Stories from the Commonplace

by Ron Lands

Pub Date: Feb. 10th, 2026
ISBN: 9798901740200
Publisher: Atmosphere Press

Lands’ memoir chronicles his long career in oncology.

As Lands notes at the outset of his book, back when he began his fellowship, very few specialized treatment protocols for cancer existed, whereas many advances had been made by the time he retired, from pharmacology to molecular diagnostics, making the fight against cancer feel much less one-sided. Likewise, palliative and hospice care, once scorned by the medical establishment, are now accepted parts of the cancer-treatment picture. The author relates stories from his long career in the book, moments that have remained with him into retirement. “I heard people whisper their last words,” Lands writes, “watched others hold their last breath.” His recollections take a roughly chronological shape; readers first learn about the author’s childhood appendicitis and his high school years working as a night porter at a small-town hospital.
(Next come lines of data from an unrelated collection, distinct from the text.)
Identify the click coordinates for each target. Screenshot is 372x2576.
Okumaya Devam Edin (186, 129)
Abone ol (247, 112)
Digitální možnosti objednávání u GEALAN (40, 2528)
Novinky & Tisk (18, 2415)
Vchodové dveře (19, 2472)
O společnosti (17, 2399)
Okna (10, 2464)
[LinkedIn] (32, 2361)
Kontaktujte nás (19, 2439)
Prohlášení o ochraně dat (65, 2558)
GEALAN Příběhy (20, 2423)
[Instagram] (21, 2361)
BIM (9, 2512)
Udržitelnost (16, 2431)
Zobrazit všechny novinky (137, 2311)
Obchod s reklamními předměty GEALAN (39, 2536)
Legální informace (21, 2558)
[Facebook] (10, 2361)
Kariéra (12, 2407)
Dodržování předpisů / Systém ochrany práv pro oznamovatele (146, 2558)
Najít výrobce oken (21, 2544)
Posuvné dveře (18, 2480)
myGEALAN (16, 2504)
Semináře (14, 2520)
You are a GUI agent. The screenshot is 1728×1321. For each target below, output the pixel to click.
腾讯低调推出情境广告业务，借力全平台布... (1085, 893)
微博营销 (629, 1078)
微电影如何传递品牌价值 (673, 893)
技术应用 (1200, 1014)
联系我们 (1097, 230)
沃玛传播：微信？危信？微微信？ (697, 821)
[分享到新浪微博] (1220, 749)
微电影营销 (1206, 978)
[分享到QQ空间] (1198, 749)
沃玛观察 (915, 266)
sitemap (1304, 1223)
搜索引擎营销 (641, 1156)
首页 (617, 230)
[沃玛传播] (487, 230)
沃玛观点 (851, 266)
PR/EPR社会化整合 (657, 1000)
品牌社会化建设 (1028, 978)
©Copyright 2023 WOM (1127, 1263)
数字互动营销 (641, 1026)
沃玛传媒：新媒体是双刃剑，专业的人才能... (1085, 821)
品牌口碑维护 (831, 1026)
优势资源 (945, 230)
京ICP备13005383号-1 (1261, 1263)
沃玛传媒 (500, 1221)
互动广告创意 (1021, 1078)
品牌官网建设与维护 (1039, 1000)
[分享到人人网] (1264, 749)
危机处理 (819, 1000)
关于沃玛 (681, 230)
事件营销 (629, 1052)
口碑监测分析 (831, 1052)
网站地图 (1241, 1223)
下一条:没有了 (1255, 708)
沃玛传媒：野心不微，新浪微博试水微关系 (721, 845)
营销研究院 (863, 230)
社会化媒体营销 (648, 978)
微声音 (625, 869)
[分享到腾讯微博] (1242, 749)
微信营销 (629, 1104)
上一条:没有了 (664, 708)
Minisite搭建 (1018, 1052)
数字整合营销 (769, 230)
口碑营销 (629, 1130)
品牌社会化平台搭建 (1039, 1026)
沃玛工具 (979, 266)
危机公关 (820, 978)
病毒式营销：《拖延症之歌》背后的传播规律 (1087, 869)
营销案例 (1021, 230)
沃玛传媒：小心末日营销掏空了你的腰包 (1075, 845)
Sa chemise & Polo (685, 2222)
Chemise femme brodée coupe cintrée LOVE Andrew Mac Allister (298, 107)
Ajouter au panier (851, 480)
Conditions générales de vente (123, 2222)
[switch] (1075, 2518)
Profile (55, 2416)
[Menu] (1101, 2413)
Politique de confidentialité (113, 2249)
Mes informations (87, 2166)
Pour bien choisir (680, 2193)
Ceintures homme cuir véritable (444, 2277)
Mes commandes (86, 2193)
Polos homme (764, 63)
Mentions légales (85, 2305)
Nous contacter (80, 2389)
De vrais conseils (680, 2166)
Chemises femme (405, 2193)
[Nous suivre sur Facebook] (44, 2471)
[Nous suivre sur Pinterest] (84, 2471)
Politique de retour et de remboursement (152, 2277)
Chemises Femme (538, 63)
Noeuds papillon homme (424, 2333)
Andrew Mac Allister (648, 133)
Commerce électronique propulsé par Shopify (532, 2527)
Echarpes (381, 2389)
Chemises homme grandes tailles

More personal medical matters enter the narrative once Lands becomes a doctor and is faced with the emotional experience of treating his uncle for liver cancer. “I don’t want you to be objective,” his uncle told him when the author worried about the personal connection. “I want my doctor to worry about me.” Lands took this sentiment to heart—all the medical anecdotes that follow demonstrate his caring, from the occasion when he overrode a patient’s wishes to bring him back from the brink of death to the time when he offered to come to a patient’s house on the weekends to drain fluid from his belly. Lands’ tone is always compassionate, even when it’s also tough; writing about a patient who didn’t believe that his cancer had evolved during treatment, the author recalls, “His cancer didn’t care whether he believed in it or not.” The foremost element of all of Lands’ stories is their bright humanity, rendered in detail by his considerable storytelling skills. This is not a dry memoir, nor a self-aggrandizing one; it’s ultimately very moving.

The affecting story of one doctor’s lifelong career helping his patients fight cancer.